The distinctive red rock rises 348m above the desert plain and is 860m above sea level. It is also a special world heritage area that is valued for its landscape, flora, fauna and for its rich living culture.
Rowan Foley from Parks Australia is the park manager for Uluru and during a recent trip to SA, he met with staff from Scientific Services to discuss issues around park management. Often conservation issues are similar, even across continents, and Rowan gave a brief summary of his park management report which included surveys on endangered species such as skinks and the mala (a small kangaroo-type animal) and monitoring invasive species such as rabbits.
These are issues that Kruger Scientific Services staff also have to deal with, although with obviously different species. The ranger work in Uluru involves a wide range of tasks including recording and monitoring rock art, gathering oral histories, flora and fauna surveys, weed and water management, feral animal control, controlled burning, morning and evening patrols and responding to emergencies.
Tourists are permitted to climb to the top of Uluru and often fall or get into difficulties. Rangers are fully trained in rescue procedures including abseiling and vertical rock rescue techniques. The park is jointly managed by ANANGU traditional owners and the director of National Parks and is recognised as a World Heritage Area.
It is one of the few properties in the world listed by the United Nations Educational Scientific and Cultural organisation (Unesco) for its outstanding natural as well as cultural values.
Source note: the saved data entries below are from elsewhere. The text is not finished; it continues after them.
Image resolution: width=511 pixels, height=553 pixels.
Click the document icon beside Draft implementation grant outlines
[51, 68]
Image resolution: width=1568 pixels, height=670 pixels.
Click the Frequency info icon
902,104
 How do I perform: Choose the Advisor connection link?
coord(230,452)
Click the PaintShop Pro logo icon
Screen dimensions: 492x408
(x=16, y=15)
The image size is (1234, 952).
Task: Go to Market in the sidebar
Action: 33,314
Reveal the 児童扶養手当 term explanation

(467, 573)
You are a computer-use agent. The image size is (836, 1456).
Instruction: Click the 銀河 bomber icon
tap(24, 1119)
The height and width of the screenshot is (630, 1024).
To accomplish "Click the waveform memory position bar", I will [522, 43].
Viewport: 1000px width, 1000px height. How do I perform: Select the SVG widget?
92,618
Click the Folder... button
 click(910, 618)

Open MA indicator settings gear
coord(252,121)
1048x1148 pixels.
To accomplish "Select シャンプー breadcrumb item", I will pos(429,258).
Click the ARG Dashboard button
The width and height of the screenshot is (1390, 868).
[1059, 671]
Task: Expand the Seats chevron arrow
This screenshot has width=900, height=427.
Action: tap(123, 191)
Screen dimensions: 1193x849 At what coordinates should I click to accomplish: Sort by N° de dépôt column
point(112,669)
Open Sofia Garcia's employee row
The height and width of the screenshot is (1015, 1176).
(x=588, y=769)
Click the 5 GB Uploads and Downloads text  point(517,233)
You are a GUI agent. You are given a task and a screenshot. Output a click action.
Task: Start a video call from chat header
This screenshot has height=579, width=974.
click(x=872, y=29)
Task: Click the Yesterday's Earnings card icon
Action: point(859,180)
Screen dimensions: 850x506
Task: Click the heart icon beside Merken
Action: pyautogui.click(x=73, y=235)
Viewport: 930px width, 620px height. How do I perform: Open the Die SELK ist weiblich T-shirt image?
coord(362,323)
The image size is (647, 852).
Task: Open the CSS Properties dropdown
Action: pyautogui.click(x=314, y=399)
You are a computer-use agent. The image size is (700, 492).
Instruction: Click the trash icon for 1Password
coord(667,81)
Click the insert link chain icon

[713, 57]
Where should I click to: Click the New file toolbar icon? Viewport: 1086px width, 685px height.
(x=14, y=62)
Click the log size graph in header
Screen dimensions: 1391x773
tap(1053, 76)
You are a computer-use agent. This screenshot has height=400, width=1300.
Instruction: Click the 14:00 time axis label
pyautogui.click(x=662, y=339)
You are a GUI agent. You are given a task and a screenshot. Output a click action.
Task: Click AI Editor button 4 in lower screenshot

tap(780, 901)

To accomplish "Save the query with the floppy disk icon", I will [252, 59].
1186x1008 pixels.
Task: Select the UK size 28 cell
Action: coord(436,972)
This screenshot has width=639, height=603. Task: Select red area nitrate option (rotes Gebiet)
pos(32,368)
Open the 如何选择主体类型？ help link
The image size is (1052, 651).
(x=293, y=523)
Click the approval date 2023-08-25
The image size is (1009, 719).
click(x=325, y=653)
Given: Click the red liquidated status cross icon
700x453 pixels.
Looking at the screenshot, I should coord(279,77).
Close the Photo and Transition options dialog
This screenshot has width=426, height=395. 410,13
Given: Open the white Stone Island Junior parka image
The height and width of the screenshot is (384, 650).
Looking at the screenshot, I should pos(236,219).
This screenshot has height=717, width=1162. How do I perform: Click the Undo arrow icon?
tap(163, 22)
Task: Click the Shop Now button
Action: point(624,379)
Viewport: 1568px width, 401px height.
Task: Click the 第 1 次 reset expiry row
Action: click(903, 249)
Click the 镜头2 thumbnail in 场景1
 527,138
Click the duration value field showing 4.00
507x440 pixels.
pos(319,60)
As Uluru is a sacred site, aboriginal people have been living in the area and are managed as part of the park.
The management plan for the park is reviewed every seven years and Rowan is responsible for implementing the plan of management, board decisions and the day-to-day management of the national park.
Rowan also met with Rene Travers from KNP Tourism and Marketing to discuss the new Sunrise Visitor facility that is currently being built in Uluru at a cost of AUS $21 million.
“We can learn so much from speaking to each other about conservation and development issues“, said Rowan “I have found my visit to Kruger very worthwhile and I look forward to staying in contact with the people I have met in Scientific Services.”